Membership in Domain Admins, or equivalent, is the minimum required to complete this procedure. Review details about using the appropriate accounts and group memberships at Local and Domain Default Groups (http://go.microsoft.com/fwlink/?LinkId=83477).

  1. In DSRM, click Start, click Run, type ntdsutil, and then press ENTER.

  2. At the ntdsutil: prompt, type activate instance ntds, and then press ENTER.

  3. At the ntdsutil: prompt, type authoritative restore, and then press ENTER.

  4. To restore a subtree or individual object, type one of the following commands, as appropriate, and then press ENTER:

    To restore a subtree (for example, an organizational unit (OU) and all child objects):

    restore subtree <DistinguishedName>

    To restore a single object:

    restore object <DistinguishedName>

    Where <DistinguishedName> is the distinguished name of the subtree or object that is to be marked authoritative.

  5. Click Yes in the message box to confirm the command.

    For example, if you want to restore a deleted OU named Marketing NorthAm in the corp.contoso.com domain, type:

    restore subtree “OU=Marketing NorthAm,DC=corp,DC=contoso,DC=com”

    (Always enclose the distinguished name in quotes when there is a space or other special characters within the distinguished name.)
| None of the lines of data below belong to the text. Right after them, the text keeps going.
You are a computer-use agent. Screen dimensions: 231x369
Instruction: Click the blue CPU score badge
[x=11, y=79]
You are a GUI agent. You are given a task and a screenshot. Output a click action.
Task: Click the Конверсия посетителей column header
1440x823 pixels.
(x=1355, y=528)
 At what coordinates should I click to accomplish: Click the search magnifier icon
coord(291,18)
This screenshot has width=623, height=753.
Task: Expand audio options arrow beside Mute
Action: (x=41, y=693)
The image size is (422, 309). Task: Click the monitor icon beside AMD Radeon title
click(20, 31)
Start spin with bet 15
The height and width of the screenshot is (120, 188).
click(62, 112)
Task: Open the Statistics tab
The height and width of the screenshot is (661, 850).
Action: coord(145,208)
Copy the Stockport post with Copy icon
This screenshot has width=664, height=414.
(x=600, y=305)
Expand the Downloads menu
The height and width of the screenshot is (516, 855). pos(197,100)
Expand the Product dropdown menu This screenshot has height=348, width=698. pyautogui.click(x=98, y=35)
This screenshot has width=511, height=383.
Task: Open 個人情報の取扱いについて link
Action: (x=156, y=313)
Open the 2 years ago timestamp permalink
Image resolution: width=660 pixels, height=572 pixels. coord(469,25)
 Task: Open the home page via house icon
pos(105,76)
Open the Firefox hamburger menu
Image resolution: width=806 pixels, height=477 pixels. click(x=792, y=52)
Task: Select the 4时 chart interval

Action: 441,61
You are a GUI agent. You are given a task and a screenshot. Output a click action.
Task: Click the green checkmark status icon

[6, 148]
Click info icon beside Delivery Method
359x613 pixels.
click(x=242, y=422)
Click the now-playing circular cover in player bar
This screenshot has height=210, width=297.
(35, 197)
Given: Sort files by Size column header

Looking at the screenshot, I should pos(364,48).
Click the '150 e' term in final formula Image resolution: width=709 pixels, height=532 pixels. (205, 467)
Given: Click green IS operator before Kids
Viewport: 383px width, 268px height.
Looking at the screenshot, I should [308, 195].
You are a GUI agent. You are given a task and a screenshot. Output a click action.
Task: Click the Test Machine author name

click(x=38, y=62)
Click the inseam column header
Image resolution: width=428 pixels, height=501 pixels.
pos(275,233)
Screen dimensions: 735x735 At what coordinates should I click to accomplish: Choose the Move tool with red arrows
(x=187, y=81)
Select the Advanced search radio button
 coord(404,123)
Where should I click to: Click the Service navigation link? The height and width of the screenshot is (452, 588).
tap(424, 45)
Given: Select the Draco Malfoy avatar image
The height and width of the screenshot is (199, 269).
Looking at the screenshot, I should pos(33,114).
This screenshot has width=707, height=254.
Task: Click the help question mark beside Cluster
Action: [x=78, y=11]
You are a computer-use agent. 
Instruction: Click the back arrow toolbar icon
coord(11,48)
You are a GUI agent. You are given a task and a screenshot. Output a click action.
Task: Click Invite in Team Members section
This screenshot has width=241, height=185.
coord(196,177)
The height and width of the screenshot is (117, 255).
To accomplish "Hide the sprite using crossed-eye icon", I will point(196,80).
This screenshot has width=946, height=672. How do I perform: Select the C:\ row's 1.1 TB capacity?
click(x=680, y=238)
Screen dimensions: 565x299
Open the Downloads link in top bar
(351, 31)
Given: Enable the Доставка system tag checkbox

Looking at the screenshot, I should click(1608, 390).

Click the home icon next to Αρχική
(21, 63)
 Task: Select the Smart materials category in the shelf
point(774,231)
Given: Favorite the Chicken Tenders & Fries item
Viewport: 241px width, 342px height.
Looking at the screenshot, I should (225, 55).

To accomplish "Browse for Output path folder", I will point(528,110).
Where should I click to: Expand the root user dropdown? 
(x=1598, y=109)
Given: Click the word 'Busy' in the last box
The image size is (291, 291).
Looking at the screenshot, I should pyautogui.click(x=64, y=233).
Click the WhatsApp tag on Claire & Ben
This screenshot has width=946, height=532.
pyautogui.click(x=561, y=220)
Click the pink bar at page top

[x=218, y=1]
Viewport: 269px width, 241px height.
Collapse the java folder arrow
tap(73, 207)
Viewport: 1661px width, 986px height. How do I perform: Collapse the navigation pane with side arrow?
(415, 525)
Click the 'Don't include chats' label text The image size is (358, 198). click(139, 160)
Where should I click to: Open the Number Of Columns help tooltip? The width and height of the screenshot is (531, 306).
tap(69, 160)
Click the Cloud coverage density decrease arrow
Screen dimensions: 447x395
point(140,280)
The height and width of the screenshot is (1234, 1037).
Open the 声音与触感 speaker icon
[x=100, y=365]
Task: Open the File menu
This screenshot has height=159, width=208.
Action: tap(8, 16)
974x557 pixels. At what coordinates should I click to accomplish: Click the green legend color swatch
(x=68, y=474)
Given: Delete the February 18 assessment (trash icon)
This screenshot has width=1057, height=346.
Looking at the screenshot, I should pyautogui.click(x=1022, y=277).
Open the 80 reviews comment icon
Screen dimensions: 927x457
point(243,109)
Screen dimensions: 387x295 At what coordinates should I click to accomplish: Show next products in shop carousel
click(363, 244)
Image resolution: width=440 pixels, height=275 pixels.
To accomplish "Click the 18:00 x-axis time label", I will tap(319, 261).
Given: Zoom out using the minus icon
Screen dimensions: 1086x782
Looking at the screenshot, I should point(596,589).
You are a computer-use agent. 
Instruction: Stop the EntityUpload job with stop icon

    Ntdsutil attempts to mark the object as authoritative. The output message indicates the status of the operation. The most common cause of failure is an incorrectly specified distinguished name or a backup for which the distinguished name does not exist. (This occurs if you try to restore a deleted object that was created after the backup).

    noteNote
    If the object is marked authoritative and the restore did not work as expected and then the same backup is used to restore the Active Directory database again, the attribute version numbers of the object to be restored authoritatively must be increased higher than the default of 100000 or the object will not replicate out after the second restore. The syntax below is needed to script an increased version number higher than 100000 (default): ntdsutil "authoritative restore" "restore object \"CN=Smith\, John,OU=sales,DC=contoso,DC=com\" verinc 150000\"" q q

    If the script prompts for confirmation on each object being restored you can turn off the prompts. The syntax to turn off the prompts is: ntdsutil "popups off" "authoritative restore" "restore object \"CN=John Smith,OU=sales,DC=contoso,DC=com\" verinc 150000\"" q q

    The following sample output shows that Ntdsutil created a text file (.txt) and an LDAP Data Interchange Format (LDIF) (.ldf) file when the marked object was found to have back-links:

    Successfully updated 3 records.
    
    The following text file with a list of authoritatively restored
    objects has been created in the current working directory:        
    ar_20080209-091249_objects.txt
    
    One or more specified objects have back-links in this domain. The
    following LDIF files with link restore operations have been created
    in the current working directory:
            ar_20080209-091249_links_Corp.Contoso.com.ldf
    
    Authoritative Restore completed successfully.
    
    
  6. Make a note of the location of the .txt and .ldf files, if any. We recommend that you use the .ldf file to restore back-links in this domain, even if restored objects are members of groups that were created before linked-value replication (LVR) was in effect. However, in all cases where any of the restored objects listed in the .txt file has memberships in groups in a different domain, you must use the .txt file to generate an .ldf file to restore back-links in those domains. If you have other domains in which you want to restore back-links for this restored object, make a copy of this .txt file to use on a domain controller in each additional domain.

  7. At the authoritative restore: and ntdsutil: prompts, type quit, and then press ENTER.

  8. Restart the domain controller in normal operating mode.